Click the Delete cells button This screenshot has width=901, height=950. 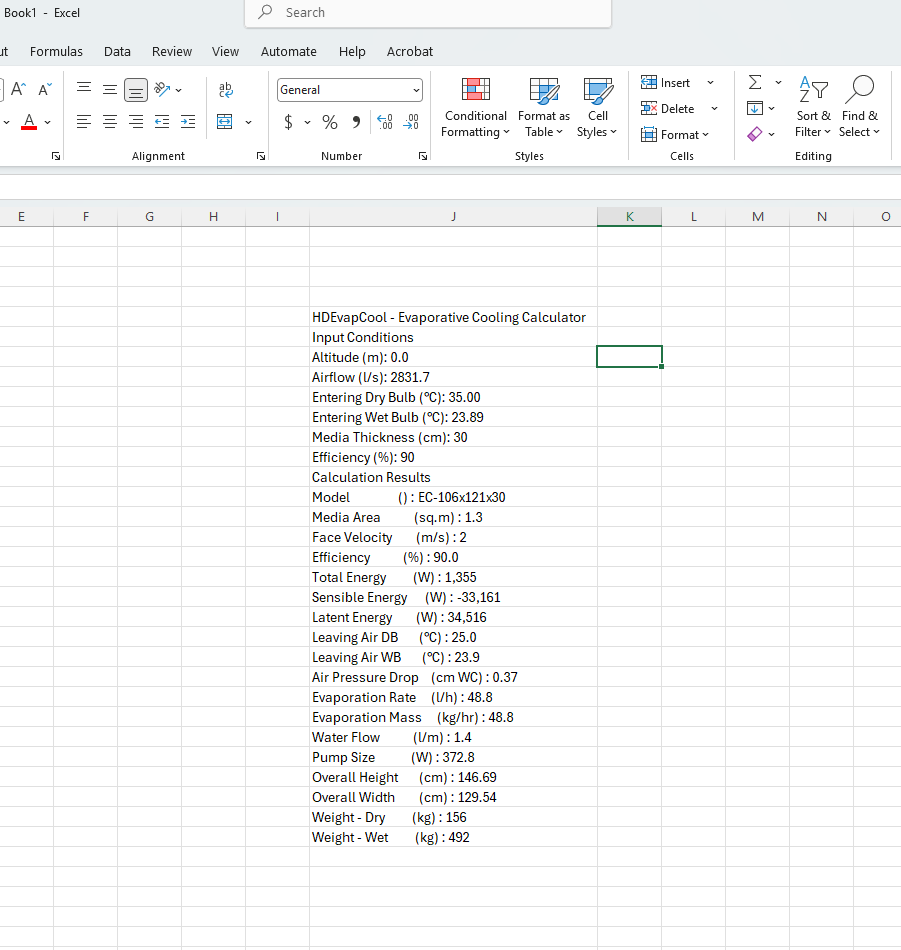coord(668,108)
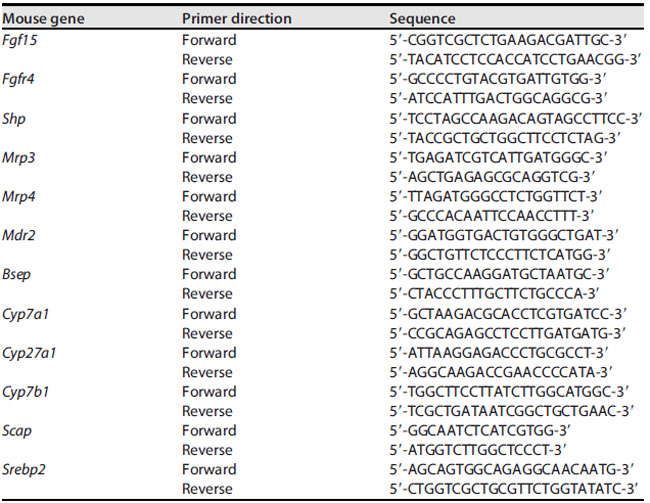The image size is (650, 503).
Task: Click the Mouse gene column header
Action: [43, 19]
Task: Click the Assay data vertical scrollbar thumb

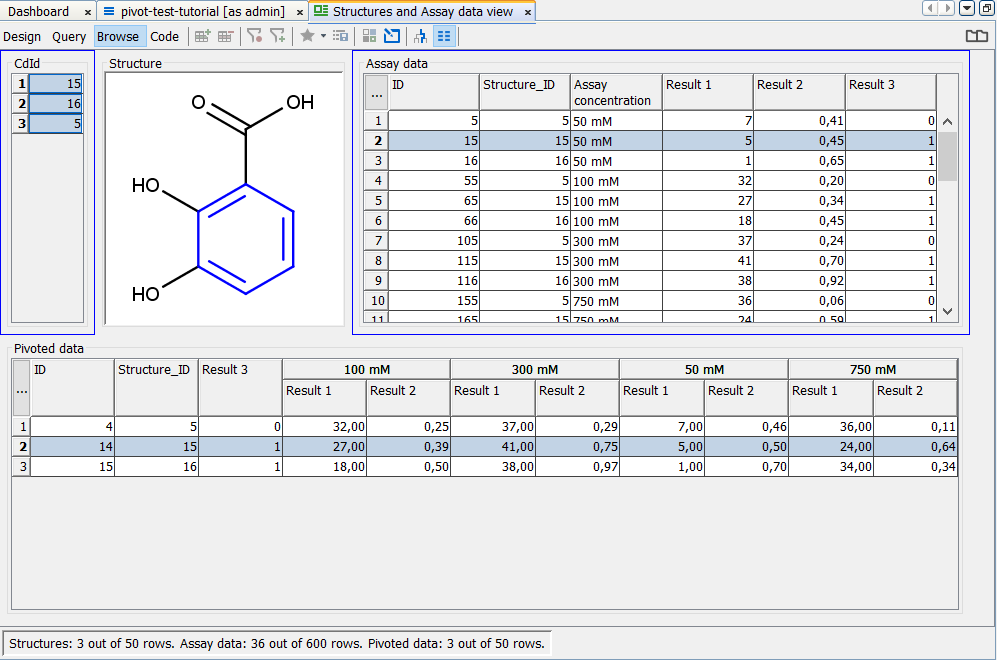Action: [947, 155]
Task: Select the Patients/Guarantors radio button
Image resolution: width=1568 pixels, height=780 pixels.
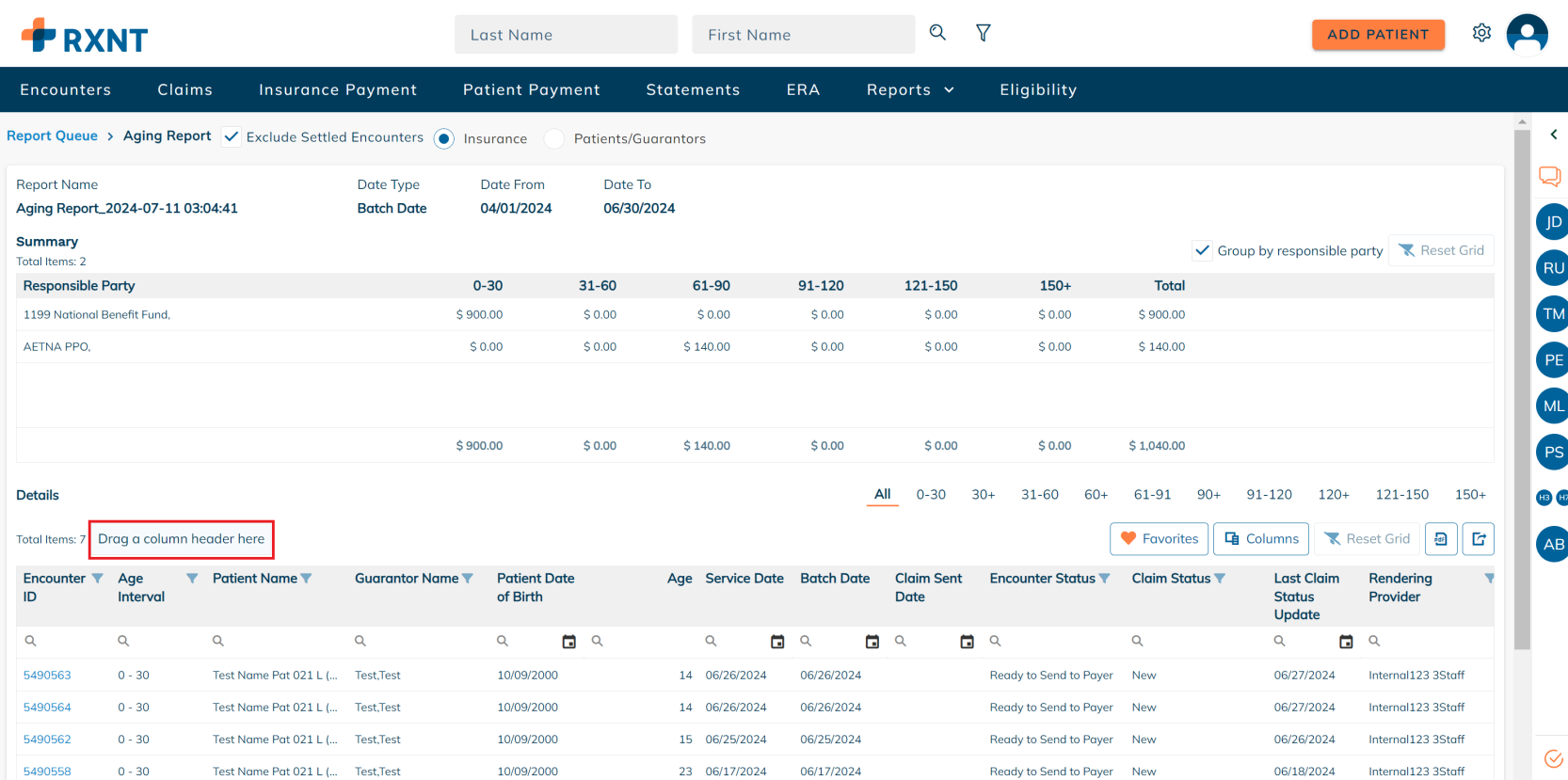Action: click(554, 139)
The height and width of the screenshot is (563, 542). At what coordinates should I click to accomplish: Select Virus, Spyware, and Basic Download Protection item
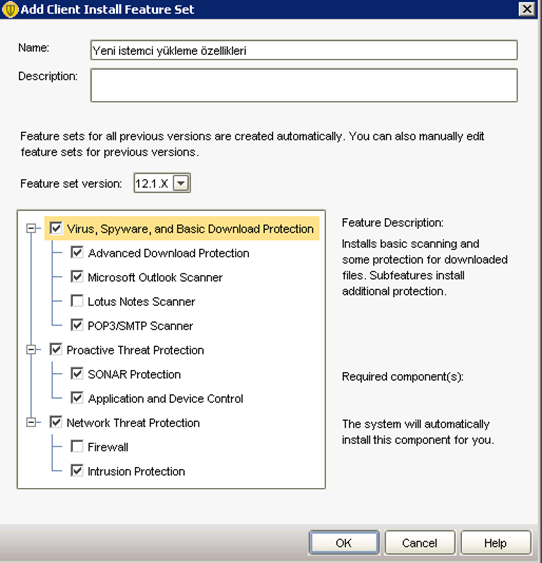pyautogui.click(x=190, y=229)
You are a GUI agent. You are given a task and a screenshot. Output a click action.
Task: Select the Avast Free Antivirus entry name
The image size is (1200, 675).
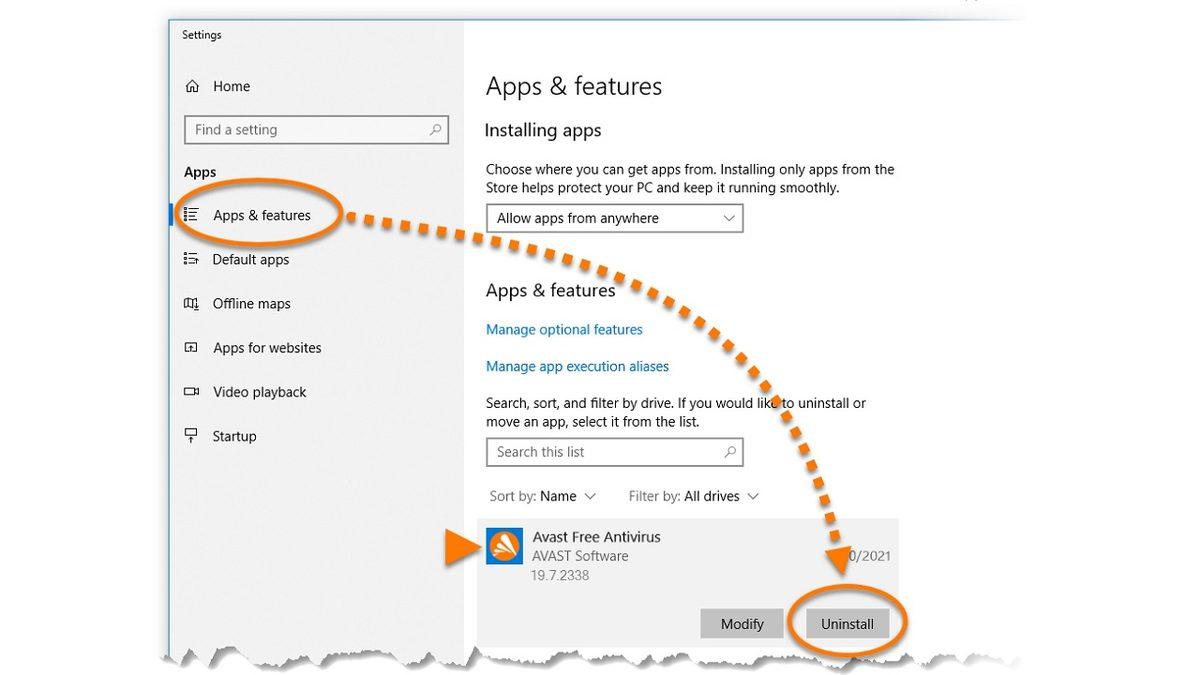(x=596, y=537)
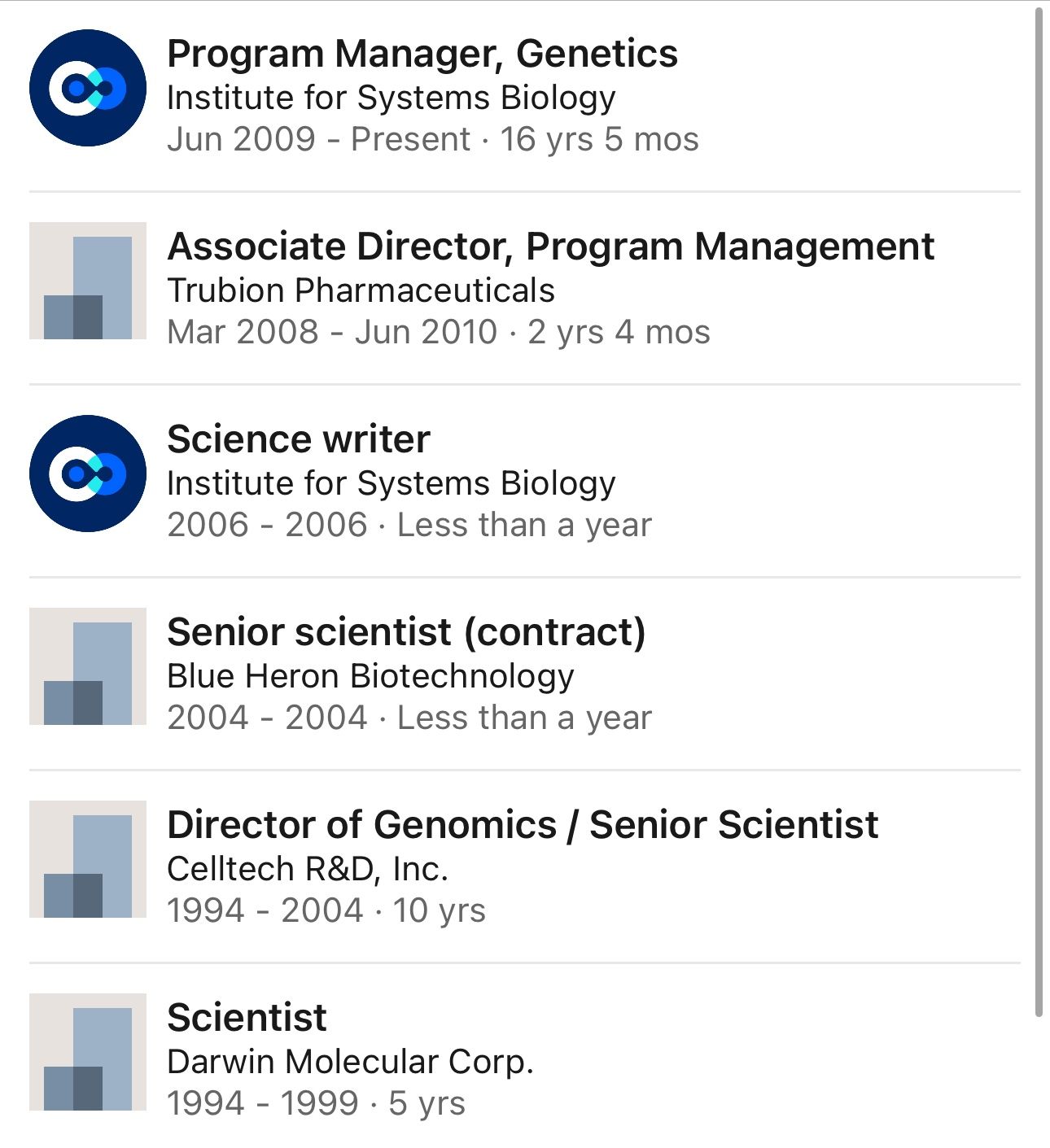Select Director of Genomics / Senior Scientist title
Screen dimensions: 1050x1148
(522, 826)
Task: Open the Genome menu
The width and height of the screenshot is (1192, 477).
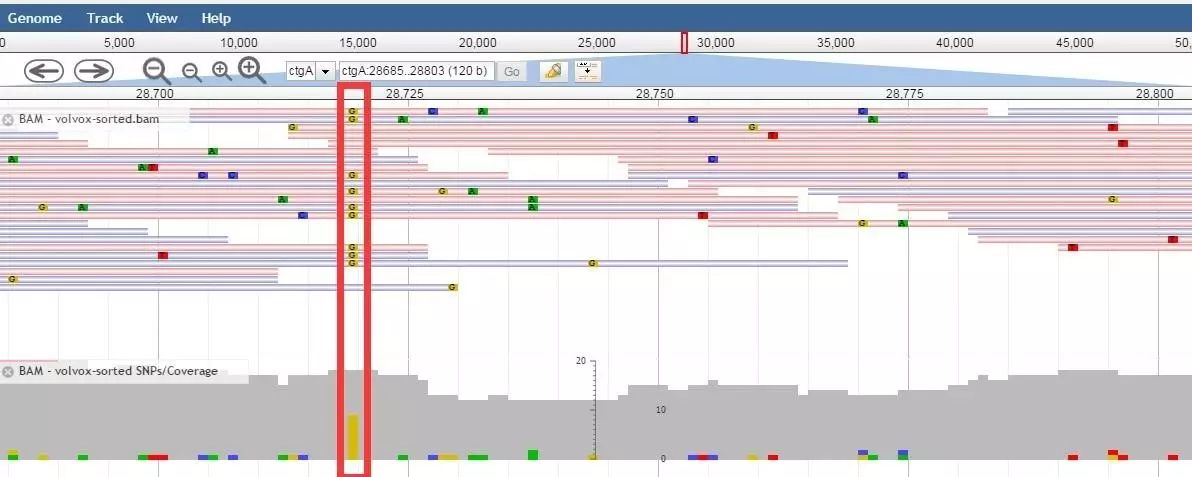Action: [35, 18]
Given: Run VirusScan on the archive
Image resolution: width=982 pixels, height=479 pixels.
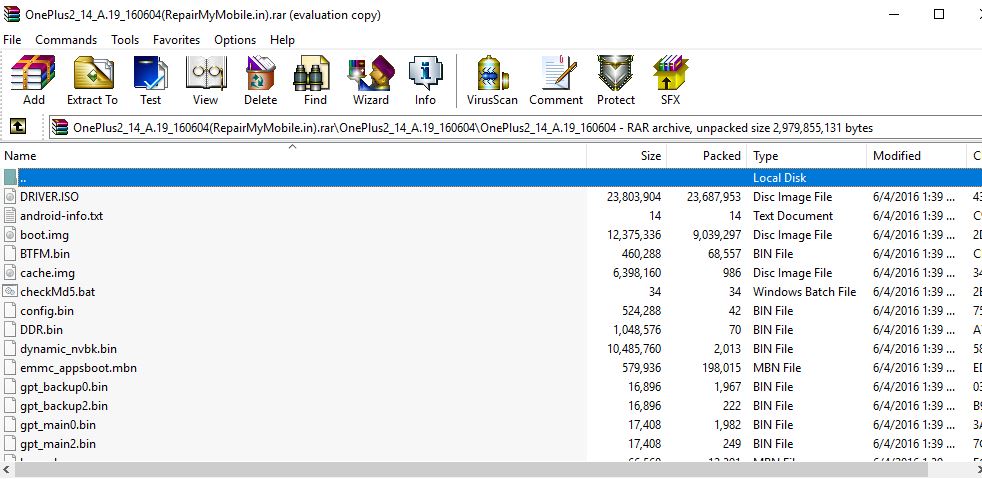Looking at the screenshot, I should pos(492,80).
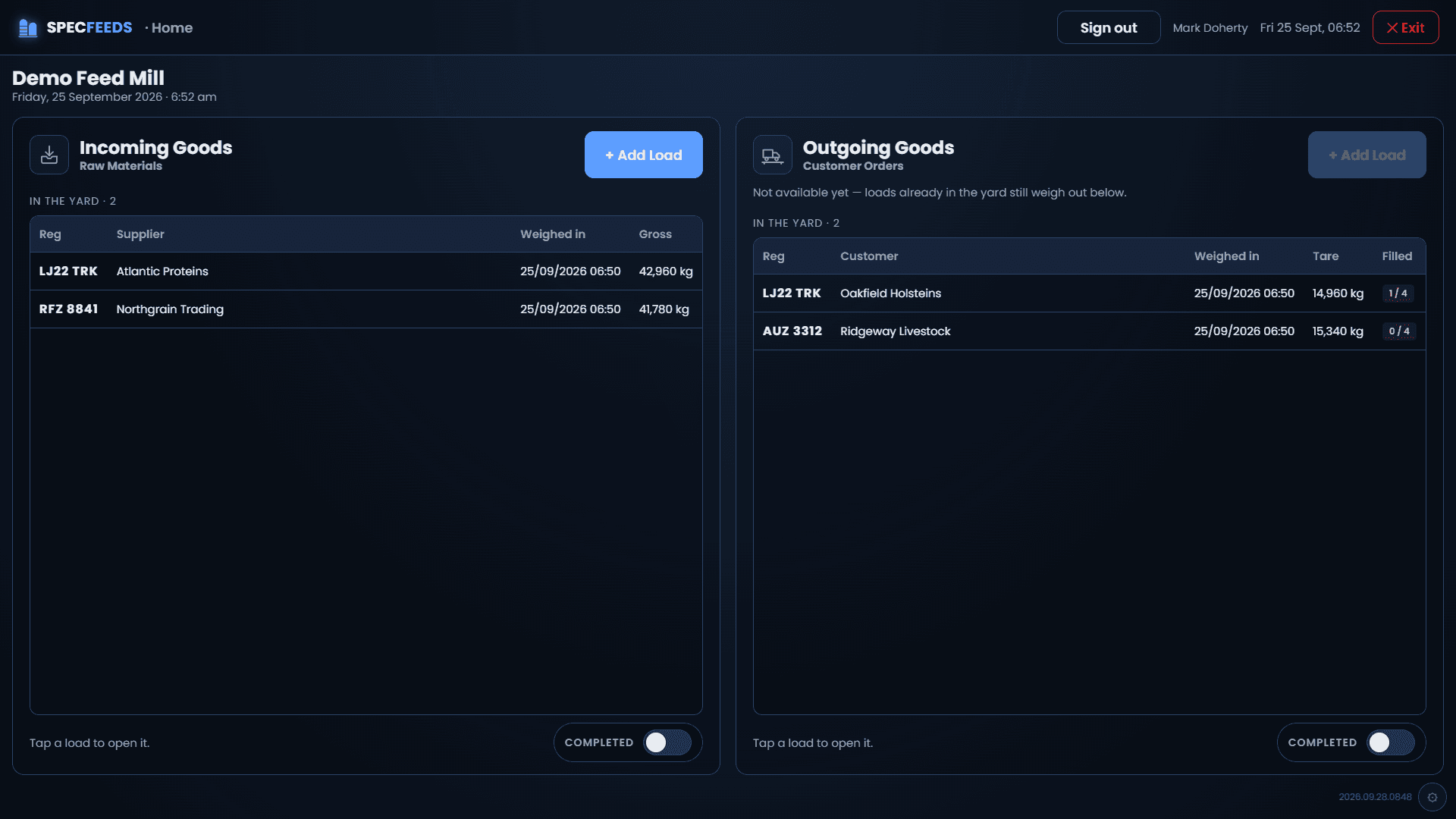Open the Atlantic Proteins incoming load

coord(366,271)
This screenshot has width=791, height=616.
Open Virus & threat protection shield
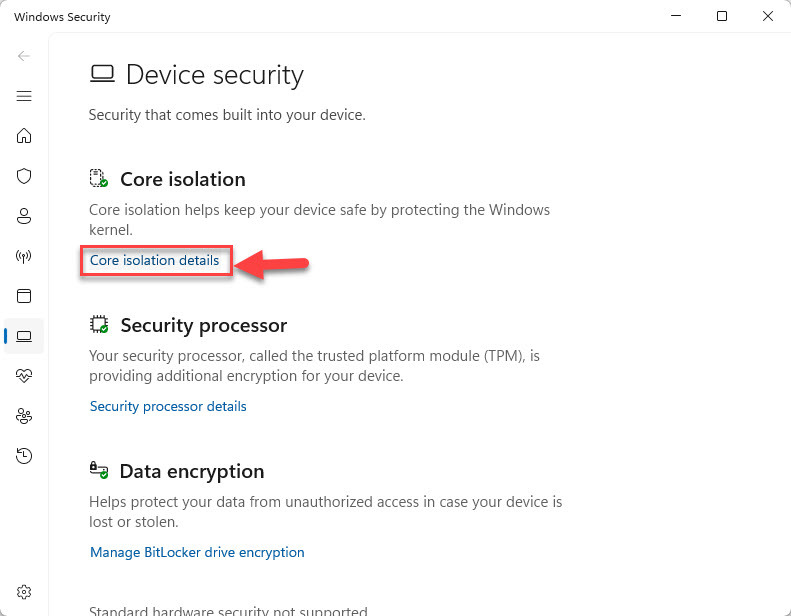point(24,176)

---

Required work - From the line with "Given: Run VirusScan on the archive" down to the last line of the records above, restate each line verbatim, passing over any picture.

Response -
Given: Run VirusScan on the archive
Image resolution: width=982 pixels, height=479 pixels.
Looking at the screenshot, I should pos(492,80).
Open the Atlantic Proteins incoming load

coord(366,271)
This screenshot has width=791, height=616.
Open Virus & threat protection shield
point(24,176)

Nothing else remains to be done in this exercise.